* Exercise description *
Copy out the entire SAS procedures text that follows, character for character.
Selected text: Begin
PROC FREQ <DATA=SAS-data-set>
TABLES variable-1*variable-2 <* ... variable-n>
/ <NOFREQ|NOPERCENT|NOROW|NOCOL> <LIST>;
RUN;



Sample Programs
proc means data=clinic.heart min max maxdec=1;
   var arterial heart cardiac urinary;
   class survive sex;
run;


proc summary data=clinic.diabetes;
   var age height weight;
   class sex;
   output out=work.sum_gender
      mean=AvgAge AvgHeight AvgWeight;
run; 


proc freq data=clinic.heart order=freq;
   tables sex*survive*shock / nopercent list;
run;



Points to Remember
  • In PROC MEANS, use a VAR statement to limit output to relevant variables. Exclude statistics for nominal variables such as ID or ProductCode.

  • By default, PROC MEANS prints the full width of each numeric variable. Use the MAXDEC= option to limit decimal places and to improve legibility.

  • Data must be sorted for BY group processing. You might need to run PROC SORT before using PROC MEANS with a BY statement.

  • PROC MEANS and PROC SUMMARY produce the same results; however, the default output is different. PROC MEANS produces a report, whereas PROC SUMMARY produces an output data set.

  • If you do not include a TABLES statement, PROC FREQ produces statistics for every variable in the data set.

  • Variables that have continuous numeric values can create a large amount of output. Use a TABLES statement to exclude such variables, or group their values by applying a FORMAT statement.
Selected text: End
Excerpted data: Begin
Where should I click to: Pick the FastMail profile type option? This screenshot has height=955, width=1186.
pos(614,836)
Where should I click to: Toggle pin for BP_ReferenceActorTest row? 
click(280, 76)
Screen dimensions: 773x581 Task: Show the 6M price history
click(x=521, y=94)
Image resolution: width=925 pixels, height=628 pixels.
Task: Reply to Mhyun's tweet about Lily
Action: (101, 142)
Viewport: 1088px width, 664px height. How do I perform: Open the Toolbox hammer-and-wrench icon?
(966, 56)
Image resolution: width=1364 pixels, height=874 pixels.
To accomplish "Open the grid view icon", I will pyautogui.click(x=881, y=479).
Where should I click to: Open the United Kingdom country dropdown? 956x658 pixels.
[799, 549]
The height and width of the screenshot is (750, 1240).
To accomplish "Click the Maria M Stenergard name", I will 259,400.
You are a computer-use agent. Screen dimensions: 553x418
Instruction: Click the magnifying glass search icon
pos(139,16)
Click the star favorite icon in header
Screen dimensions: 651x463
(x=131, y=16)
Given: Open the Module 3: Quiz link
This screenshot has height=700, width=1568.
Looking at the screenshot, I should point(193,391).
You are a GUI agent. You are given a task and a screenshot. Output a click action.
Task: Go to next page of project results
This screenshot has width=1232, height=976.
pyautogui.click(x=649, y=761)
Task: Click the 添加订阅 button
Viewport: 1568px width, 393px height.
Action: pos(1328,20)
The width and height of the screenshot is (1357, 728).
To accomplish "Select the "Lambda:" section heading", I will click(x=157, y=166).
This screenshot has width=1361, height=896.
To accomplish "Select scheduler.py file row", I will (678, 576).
Excerpted data: End
* Solved problem *
PROC FREQ <DATA=SAS-data-set>
TABLES variable-1*variable-2 <* ... variable-n>
/ <NOFREQ|NOPERCENT|NOROW|NOCOL> <LIST>;
RUN;



Sample Programs
proc means data=clinic.heart min max maxdec=1;
   var arterial heart cardiac urinary;
   class survive sex;
run;


proc summary data=clinic.diabetes;
   var age height weight;
   class sex;
   output out=work.sum_gender
      mean=AvgAge AvgHeight AvgWeight;
run; 


proc freq data=clinic.heart order=freq;
   tables sex*survive*shock / nopercent list;
run;



Points to Remember
  • In PROC MEANS, use a VAR statement to limit output to relevant variables. Exclude statistics for nominal variables such as ID or ProductCode.

  • By default, PROC MEANS prints the full width of each numeric variable. Use the MAXDEC= option to limit decimal places and to improve legibility.

  • Data must be sorted for BY group processing. You might need to run PROC SORT before using PROC MEANS with a BY statement.

  • PROC MEANS and PROC SUMMARY produce the same results; however, the default output is different. PROC MEANS produces a report, whereas PROC SUMMARY produces an output data set.

  • If you do not include a TABLES statement, PROC FREQ produces statistics for every variable in the data set.

  • Variables that have continuous numeric values can create a large amount of output. Use a TABLES statement to exclude such variables, or group their values by applying a FORMAT statement.